Gerek Hûd sûresi ve kardeşlerinin İki Cihan Serveri Efendimiz’i (s.a.v.) ihtiyarlattığını ifade eden bu hadisler ve gerekse dile getirmeye çalıştığımız vak’alar, bizlerin Kur'ân-ı Kerîm'i şuurlu, hüzünlü, ağlayarak okumamız gerektiğini göstermektedir. Nitekim hadis-i şerifte, “Kur'ân hüzünle nâzil oldu, onu okurken ağlayınız. Ağlayamıyorsanız, ağlar gibi okuyunuz (veya kendinizi ağlamaya zorlayınız)." [İbn Mâce, Sünen, İkametü’s-Salah, 176] buyrulmuştur.

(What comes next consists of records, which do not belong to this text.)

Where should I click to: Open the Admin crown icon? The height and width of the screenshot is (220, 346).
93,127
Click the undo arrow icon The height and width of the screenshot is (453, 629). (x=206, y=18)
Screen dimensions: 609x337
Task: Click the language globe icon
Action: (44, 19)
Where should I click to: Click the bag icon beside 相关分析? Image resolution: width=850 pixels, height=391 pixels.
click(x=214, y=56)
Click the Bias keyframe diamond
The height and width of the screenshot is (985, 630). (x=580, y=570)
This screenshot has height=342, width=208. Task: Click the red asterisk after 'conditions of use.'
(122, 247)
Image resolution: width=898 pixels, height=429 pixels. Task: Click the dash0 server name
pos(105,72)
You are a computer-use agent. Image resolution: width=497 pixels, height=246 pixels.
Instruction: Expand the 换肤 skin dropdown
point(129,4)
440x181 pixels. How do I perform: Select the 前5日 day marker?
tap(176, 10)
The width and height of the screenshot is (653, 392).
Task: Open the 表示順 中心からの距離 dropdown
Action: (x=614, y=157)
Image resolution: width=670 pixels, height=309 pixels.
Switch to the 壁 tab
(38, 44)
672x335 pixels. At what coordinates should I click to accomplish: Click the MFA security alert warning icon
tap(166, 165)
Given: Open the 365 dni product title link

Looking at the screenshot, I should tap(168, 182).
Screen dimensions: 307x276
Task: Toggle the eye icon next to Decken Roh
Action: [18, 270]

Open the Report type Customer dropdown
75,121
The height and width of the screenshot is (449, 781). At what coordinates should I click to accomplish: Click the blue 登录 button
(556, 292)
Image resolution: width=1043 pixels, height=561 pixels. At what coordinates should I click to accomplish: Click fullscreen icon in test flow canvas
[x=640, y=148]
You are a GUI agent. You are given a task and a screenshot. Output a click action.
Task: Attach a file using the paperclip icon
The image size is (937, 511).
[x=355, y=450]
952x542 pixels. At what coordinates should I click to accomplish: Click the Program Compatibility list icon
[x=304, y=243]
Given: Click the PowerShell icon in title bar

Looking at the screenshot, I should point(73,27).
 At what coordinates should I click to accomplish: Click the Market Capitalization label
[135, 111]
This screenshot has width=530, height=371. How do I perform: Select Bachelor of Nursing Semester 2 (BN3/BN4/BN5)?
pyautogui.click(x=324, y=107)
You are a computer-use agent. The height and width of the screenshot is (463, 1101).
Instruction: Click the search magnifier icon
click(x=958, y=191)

Kur'ân-ı Kerîm, eğer bu tarzda tilâvet şartlarına uygun olarak okunursa, mesajları iyi alınırsa, haber verdiği hakikatler, geçmişe dair bilgiler ve istikbale ait gerçekler, layık-ı veçhile düşünülürse, insanı, neredeyse vaktinden önce ihtiyarlatır ve ağırlığını hissettirir. Çünkü inanan insan, ondaki hem mâziye, hem hâle, hem de istikbâle ait haberlerin, hakikatin ta kendisi olduğunu bilir ve bu vaziyet, onda büyük bir endişe ve korkuya vesile olur. Zaten Kur'ân-ı Kerîm'de, sık sık medh u senâ ile bahsedilen takvâ da, bu mânâlı endişe ve korkunun tek kelimeyle anlatımından ibaret değil midir!

Rasûlümüz (s.a.v.) Efendimiz insanların en mükemmeli, en üstünü, en akıllısı… "Dosdoğru ol" emrinin ne mânâya geldiğini en iyi anlayanı… Dünyada olduğu gibi ahiretteki tehlikeleri en çok bileni… Dolayısıyla da bu endişe ve korkuyu en fazla hisseden, ama kendisinden çok ümmetini düşünen Raûf ve Rahîm olana Habîb-i Hudâ ve Rasûl-i Zîşân Efendimizdir. Binaenaleyh Kur'ân-ı Kerîm, bu açıdan da en büyük tesiri O'nda göstermiş ve O'nu ihtiyarlatmıştır.

Velhasıl Kur'ân-ı Hakîm hakkıyla okunursa, insanı ihtiyarlatır.